### Data excerpts
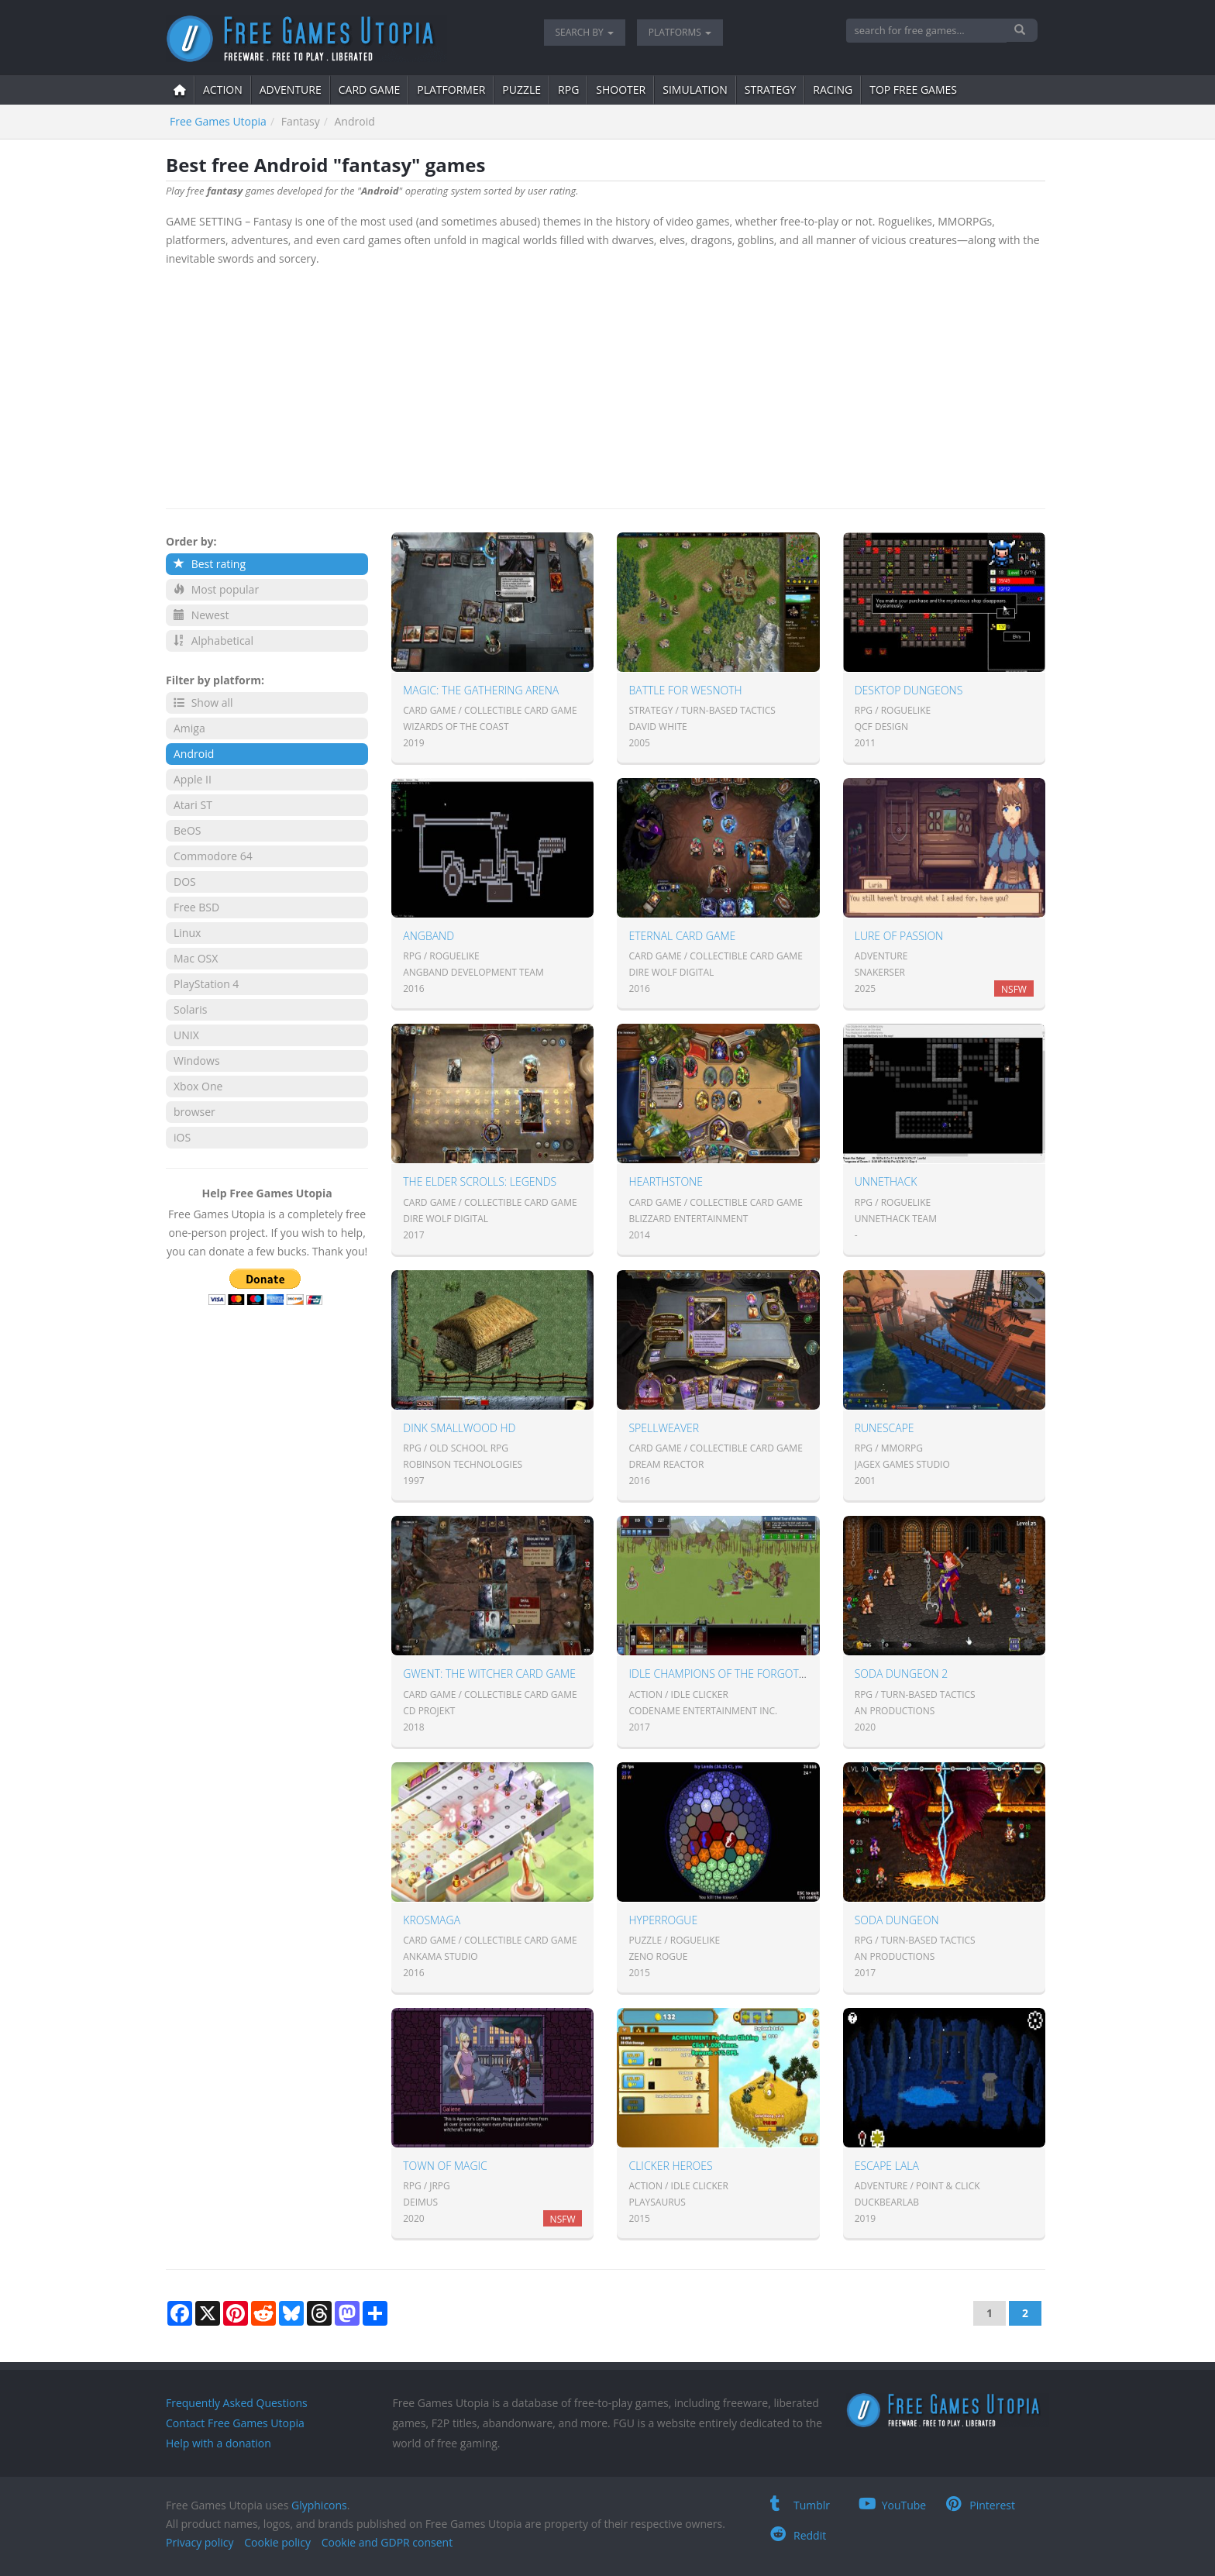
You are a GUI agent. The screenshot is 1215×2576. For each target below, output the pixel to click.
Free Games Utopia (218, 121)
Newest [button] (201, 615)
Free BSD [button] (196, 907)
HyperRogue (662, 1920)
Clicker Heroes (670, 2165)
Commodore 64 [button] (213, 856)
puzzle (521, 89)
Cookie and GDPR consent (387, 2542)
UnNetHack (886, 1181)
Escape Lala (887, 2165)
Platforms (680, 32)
...
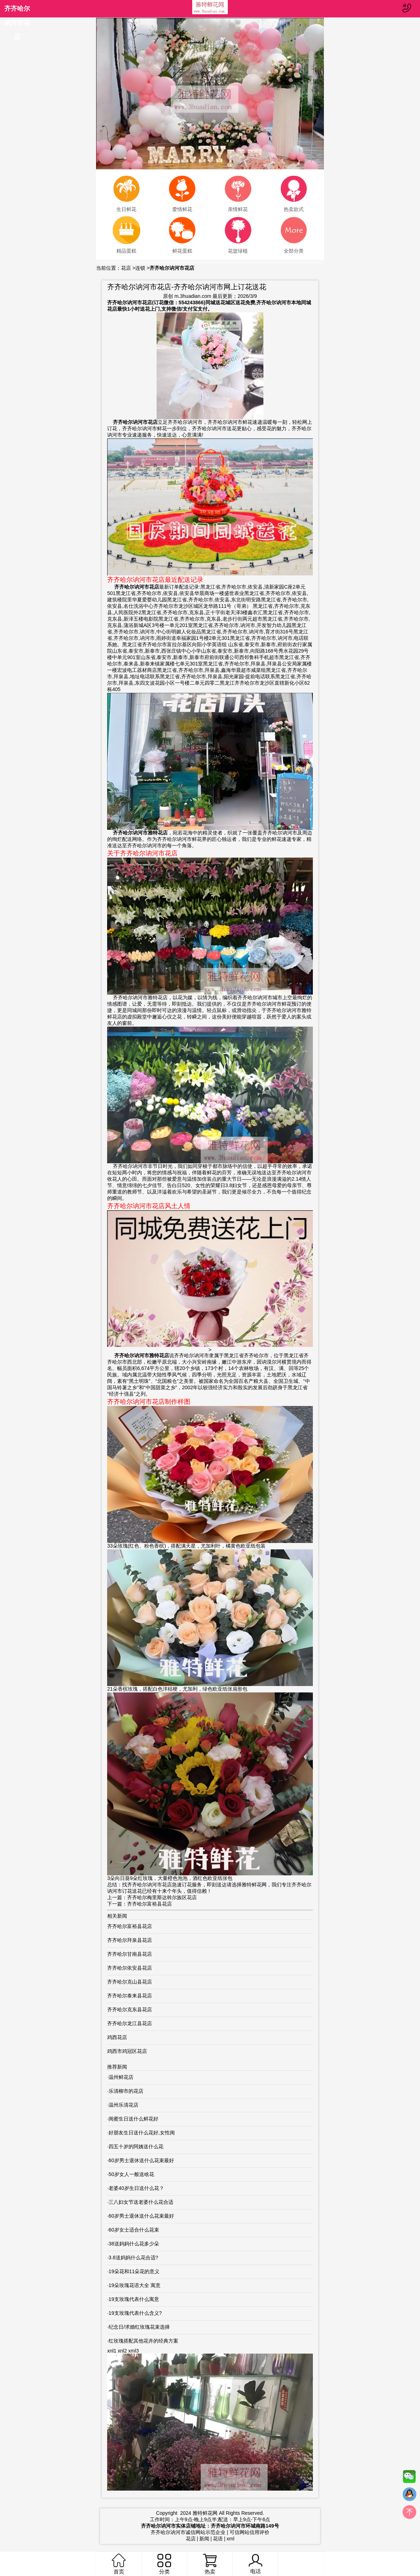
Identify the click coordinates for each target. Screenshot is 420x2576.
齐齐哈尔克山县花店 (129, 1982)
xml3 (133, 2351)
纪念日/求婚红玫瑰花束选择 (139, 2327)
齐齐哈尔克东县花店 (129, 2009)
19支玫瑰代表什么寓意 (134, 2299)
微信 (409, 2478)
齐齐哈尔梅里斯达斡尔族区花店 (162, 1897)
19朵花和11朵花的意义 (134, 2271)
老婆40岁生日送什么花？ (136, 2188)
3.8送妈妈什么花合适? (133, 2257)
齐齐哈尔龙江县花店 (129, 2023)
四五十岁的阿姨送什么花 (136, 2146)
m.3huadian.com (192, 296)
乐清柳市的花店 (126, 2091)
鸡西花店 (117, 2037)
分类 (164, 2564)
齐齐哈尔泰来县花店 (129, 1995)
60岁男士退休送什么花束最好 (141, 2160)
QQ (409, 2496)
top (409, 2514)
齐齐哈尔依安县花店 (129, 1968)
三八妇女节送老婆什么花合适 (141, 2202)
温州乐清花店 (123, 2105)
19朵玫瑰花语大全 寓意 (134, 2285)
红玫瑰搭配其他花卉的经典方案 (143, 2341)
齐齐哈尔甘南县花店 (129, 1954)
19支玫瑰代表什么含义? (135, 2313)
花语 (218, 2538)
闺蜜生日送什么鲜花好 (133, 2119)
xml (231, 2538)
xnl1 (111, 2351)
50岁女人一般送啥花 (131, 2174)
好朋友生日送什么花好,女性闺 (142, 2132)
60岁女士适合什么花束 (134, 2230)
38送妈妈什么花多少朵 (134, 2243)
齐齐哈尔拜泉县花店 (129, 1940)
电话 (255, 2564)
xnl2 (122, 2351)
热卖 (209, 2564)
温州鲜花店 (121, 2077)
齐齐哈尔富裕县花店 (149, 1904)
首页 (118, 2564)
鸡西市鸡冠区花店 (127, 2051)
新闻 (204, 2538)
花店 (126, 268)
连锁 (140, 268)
--
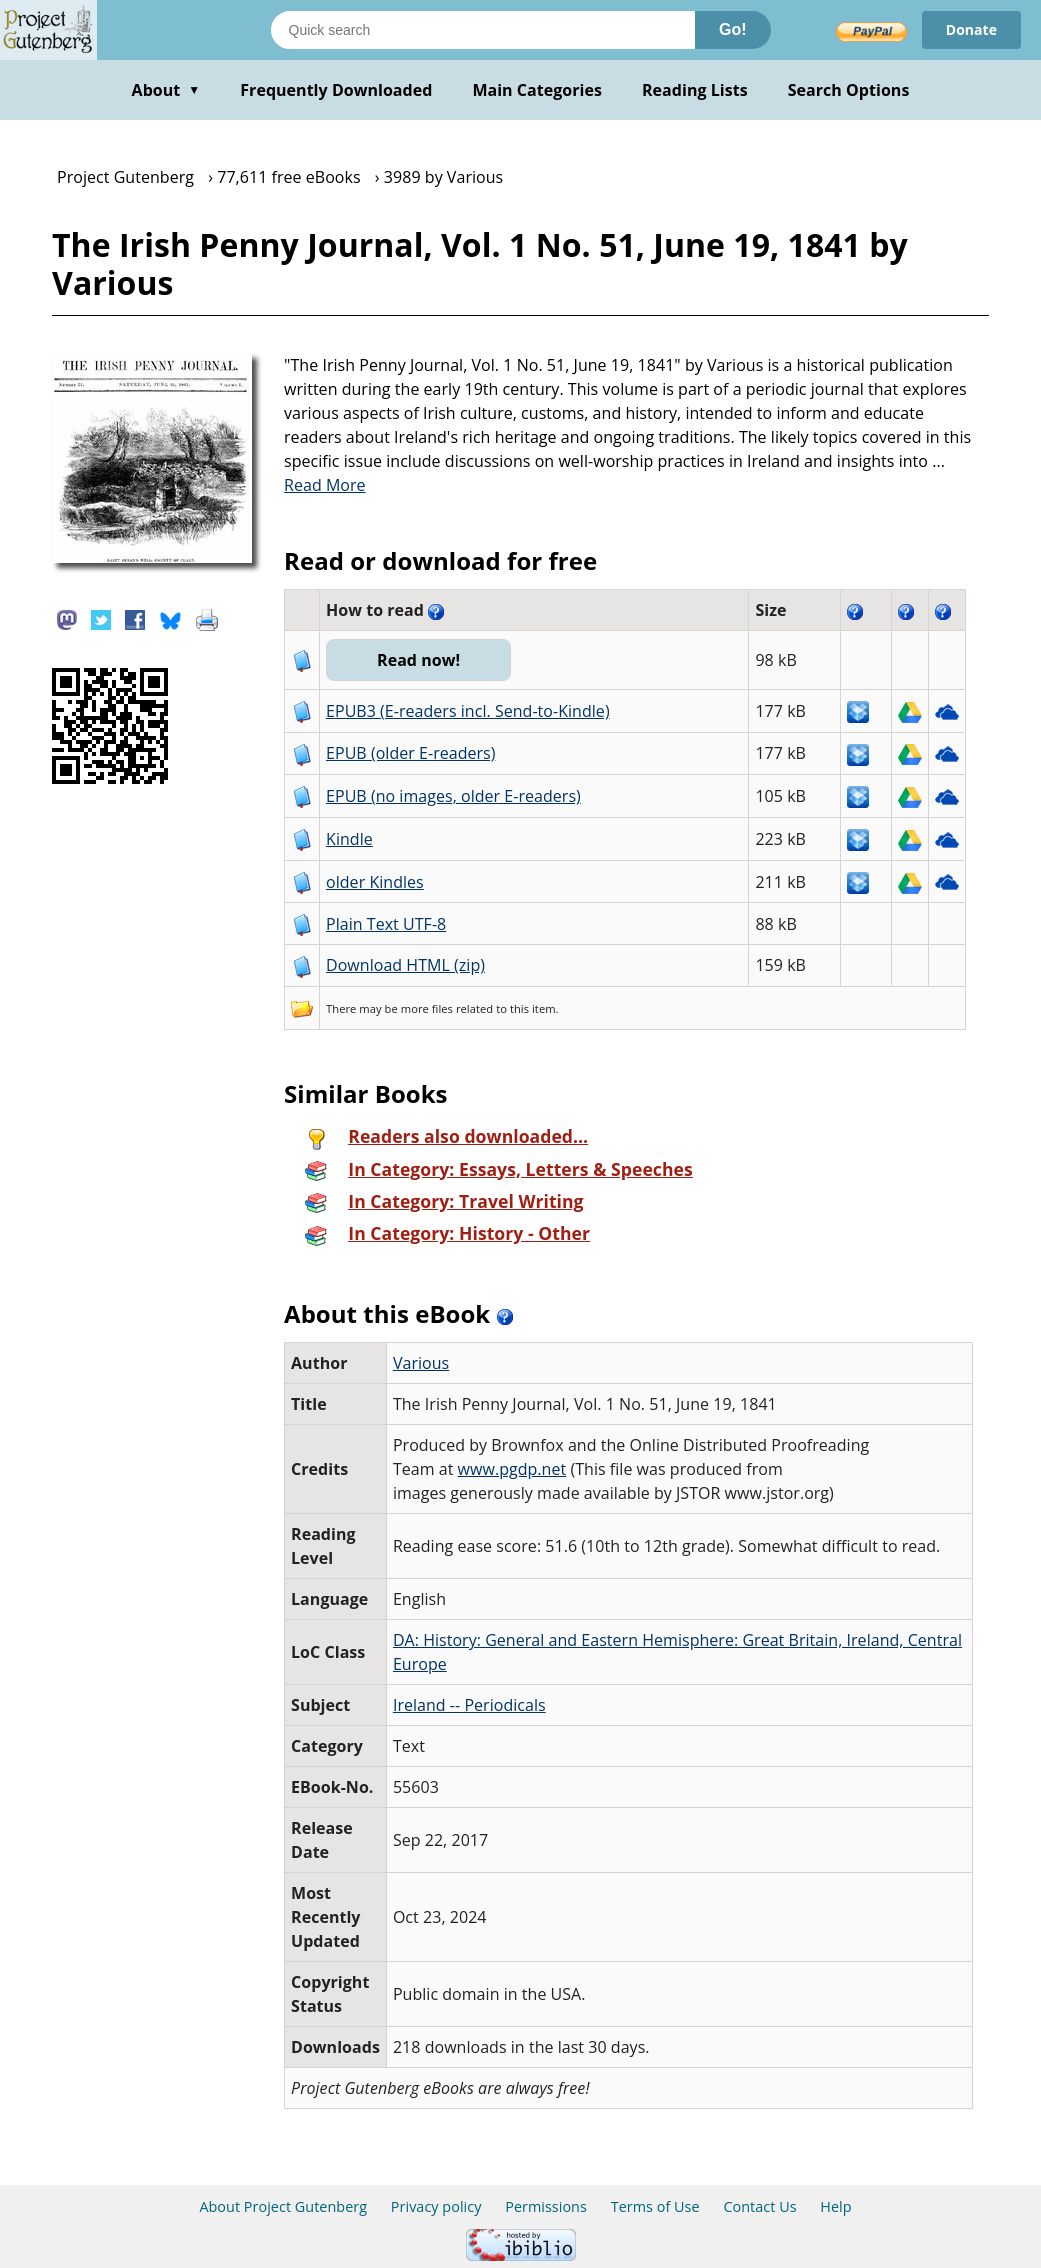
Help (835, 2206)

### Do this
Rewrite only the records from the line with "分类 (164, 2564)" to the line with "xnl1 (111, 2351)", both included, keeping each request as it is. Shift every coordinate by adding 83 to each of its numbers.

### Complete output
分类 (247, 2647)
齐齐哈尔泰来县花店 (212, 2078)
60岁男士退休送什么花束最好 (224, 2243)
QQ (492, 2579)
top (492, 2597)
齐齐哈尔依安县花店 (212, 2051)
三八妇女节送老婆什么花合适 (224, 2285)
温州乐清花店 (206, 2188)
19朵玫瑰花语大全 寓意 (217, 2368)
红玫瑰搭配其他花卉的经典方案 (226, 2424)
齐齐哈尔甘南县花店 (212, 2037)
19支玫瑰代表什么含义? (218, 2396)
花语 (301, 2621)
闺蜜生日送什么鲜花好 (216, 2202)
xml (314, 2621)
xnl1 (194, 2434)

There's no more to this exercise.